After each day’s training, Zuo and her colleagues took the mice aside, anesthetized them and used a dental drill to cut a tiny window in their skulls, through which they could see a piece of the motor cortex—a band of brain tissue that regulates movement. The mice in the experiment had been genetically engineered to express a protein that glows yellow in infrared light. Zuo and her teammates examined the radiant neurons with an incredibly powerful two-photon microscope, searching specifically for tiny cellular structures called dendritic spines. Neurons receive signals from neighbors through a crown of thin branches called dendrites, off of which sprout even tinier dendritic spines, which are often mushroom-shaped with bulbous heads and thin necks. Dendritic spines are highly dynamic, springing up or disappearing to strengthen or weaken the connections between neurons.

Both the mice that learned new tricks and those that went about business as usual grew new spines on their neurons, but mice that were learning something grew far more clusters of spines made of two or more neighboring offshoots. Mice that repeatedly practiced reaching for a seed during the four-day period grew more clusters of dendritic spines than the mice who practiced two different tasks or those that played in the variously equipped cages. Further, spines that grew in clusters had a much higher chance of surviving, even four months later, than new spines that appeared on their own.

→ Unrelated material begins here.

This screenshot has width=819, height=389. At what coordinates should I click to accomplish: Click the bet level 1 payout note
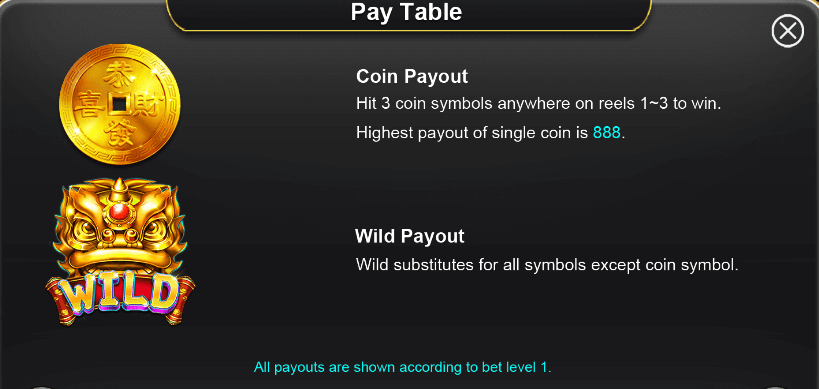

With their microscope, Zuo and her colleagues often observed one spine pop out of a dendrite on the first day of training and another spine pop up near it a few days later. In more than half the clusters, the first spine grew on the first training day and the second joined it by the fourth, and nearly all of the clusters in all the learning mice grew between the first and fourth days. These observations suggest that the clusters are one example of how practice physically manifests itself in the brain. The findings appear in the March issue of Nature. (Scientific American is part of Nature Publishing Group.)

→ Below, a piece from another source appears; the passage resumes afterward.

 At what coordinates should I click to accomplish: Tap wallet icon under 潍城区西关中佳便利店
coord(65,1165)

“I think it is a very active process,” Zuo says. “The neurons work very hard to form clusters, to place spines close to one another. Even after a short training period on the first day, a mouse makes of a lot of new spines—they might make double what they make in an ordinary day, but these spines are not clustered. Only after repeated training are they clustered.” Clusters of dendritic spines on a single neuron could strengthen the connection between two neurons involved in the practiced task, but the researchers have not experimentally shown this yet—that is what they want to do next.

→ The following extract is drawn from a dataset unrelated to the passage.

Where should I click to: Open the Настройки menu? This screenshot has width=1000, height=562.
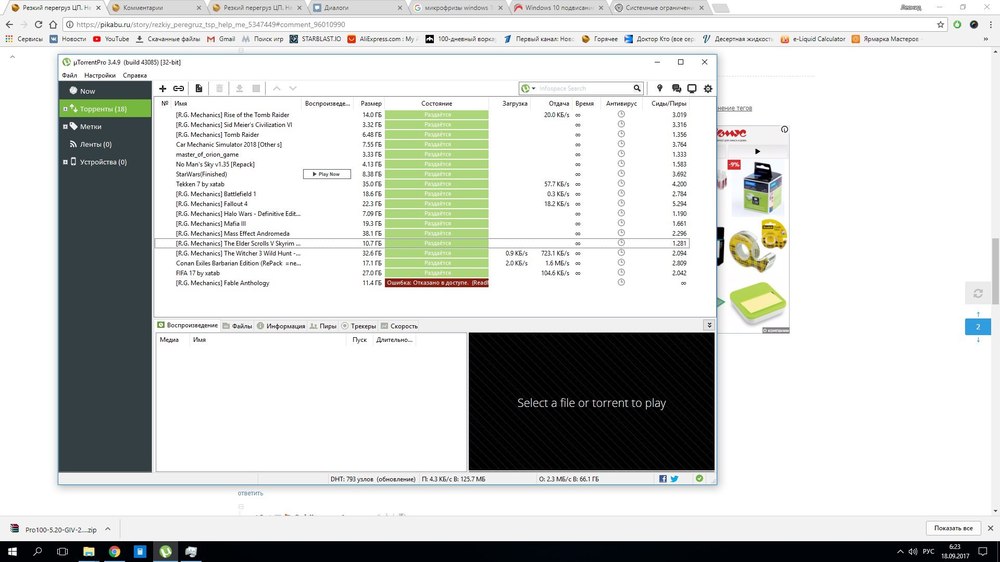pos(99,75)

Zuo says such specific clustering has not often been observed or well studied, but this is not the first time that scientists have observed neurons growing new dendritic spines as part of learning—although in vivo studies, like this one, are much rarer than studies of brain cells in petri dishes. In earlier work Zuo and her colleagues have shown that dendritic spines can pop into existence incredibly quickly—within an hour of a training session. Researchers have debated whether it is the number of new spines that matters or the size of the spines—their mushroom heads seem to enlarge the more an animal practices, and larger spines are stabler than smaller ones. Studying the behavior of dendritic spines is part of the larger challenge of figuring out how the brain stores memories. Memory depends on the plasticity of neural connections—that much is known—but scientists are still discovering the precise ways in which neurons make and break their numerous links.